Abercrombie & Fitch, the clothing retailer, has found itself once again in the middle of controversy. It seems A&F’s CEO doesn’t want any fat people in A&F stores or wearing A&F clothes. Fat people are “uncool,” and only the cool kids need apply as A&F customers (or employees, as this internal style guide suggests).

Leaving aside the fact that A&F probably generates these controversies on purpose—as Oscar Wilde said, “the only thing worse than being talked about is not being talked about”—you have to question the wisdom of building a brand by tearing down potential customers.

A-F 1920

An uncool A&F catalogue from 1920.

A&F wants to be seen as “cool,” and they target the young, beautiful, and upscale. They are entitled to go after this brand positioning, and they are certainly not the first retailer to do so. Plenty of companies—Tiffany, Bentley, Lear Jet—make good money from brands that promote exclusivity. Considering that A&F was founded in 1892 as a sporting goods store, and is now headquartered in Ohio (hardly the epicenter of coolness), it’s remarkable that the clothier has largely succeeded in associating itself with the young and the hot—at least inside the stores.

The problem is, once the product is out the door, A&F’s ability to control the brand disappears, and it’s insistence on its own youth and beauty doesn’t hold up. Just yesterday I observed a seemingly late 20-something wearing an A&F t-shirt. Maybe he was cool, but he definitely was not thin, nor was he a teenager. In addition, in the age of social media, A&F’s actions have prompted a number of responses that seek to work against A&F’s desired brand.

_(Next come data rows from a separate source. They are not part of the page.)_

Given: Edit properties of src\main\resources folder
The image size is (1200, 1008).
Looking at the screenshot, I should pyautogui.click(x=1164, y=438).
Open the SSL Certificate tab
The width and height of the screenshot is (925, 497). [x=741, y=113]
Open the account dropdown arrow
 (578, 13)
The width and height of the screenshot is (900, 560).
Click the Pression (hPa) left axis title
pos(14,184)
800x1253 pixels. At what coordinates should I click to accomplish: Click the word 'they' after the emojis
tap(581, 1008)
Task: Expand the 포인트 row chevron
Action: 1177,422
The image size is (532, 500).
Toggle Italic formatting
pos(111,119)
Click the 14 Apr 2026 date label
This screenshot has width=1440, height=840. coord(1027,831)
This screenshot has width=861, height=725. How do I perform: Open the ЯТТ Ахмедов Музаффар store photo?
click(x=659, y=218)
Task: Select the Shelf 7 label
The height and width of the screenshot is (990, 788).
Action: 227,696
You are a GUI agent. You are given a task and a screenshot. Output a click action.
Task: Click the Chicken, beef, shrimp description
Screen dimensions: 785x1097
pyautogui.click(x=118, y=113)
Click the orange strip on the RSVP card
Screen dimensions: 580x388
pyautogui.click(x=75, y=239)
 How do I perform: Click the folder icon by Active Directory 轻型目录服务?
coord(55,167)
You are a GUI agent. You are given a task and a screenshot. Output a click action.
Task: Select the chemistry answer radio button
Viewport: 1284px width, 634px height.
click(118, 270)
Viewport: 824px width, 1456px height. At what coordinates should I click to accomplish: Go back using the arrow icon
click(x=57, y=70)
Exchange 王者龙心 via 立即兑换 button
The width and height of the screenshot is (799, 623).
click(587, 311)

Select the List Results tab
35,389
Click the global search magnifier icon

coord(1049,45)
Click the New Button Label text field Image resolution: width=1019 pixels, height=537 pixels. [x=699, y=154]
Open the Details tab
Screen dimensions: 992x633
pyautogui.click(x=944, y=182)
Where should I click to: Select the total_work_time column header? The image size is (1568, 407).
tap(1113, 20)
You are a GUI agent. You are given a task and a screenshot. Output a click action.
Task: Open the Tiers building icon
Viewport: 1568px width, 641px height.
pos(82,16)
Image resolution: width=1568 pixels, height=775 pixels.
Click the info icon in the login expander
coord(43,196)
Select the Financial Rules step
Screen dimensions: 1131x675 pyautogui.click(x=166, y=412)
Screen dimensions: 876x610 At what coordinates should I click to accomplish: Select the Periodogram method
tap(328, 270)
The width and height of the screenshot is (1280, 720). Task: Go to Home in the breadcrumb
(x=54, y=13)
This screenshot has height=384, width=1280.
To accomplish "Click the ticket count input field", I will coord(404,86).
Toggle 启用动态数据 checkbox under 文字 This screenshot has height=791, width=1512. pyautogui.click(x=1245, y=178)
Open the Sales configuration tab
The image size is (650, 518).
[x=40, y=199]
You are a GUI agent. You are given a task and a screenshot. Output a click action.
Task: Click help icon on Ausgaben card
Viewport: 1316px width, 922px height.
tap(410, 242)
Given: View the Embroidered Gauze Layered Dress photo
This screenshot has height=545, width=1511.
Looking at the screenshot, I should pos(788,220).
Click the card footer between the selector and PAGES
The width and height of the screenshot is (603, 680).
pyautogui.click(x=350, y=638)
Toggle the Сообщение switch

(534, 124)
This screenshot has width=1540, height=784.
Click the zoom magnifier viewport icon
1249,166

It doesn’t have to be this way. Look at Benetton: a clothing brand that seeks to be as hip and young as A&F, while promoting inclusiveness and a feeling of community. Alienating potential customers might work in the short term—it certainly generates buzz—but doesn’t make sense in the long term. A&F will not have many friends when the time comes, as it inevitably will, that it is deemed “uncool” by the young customers it seeks.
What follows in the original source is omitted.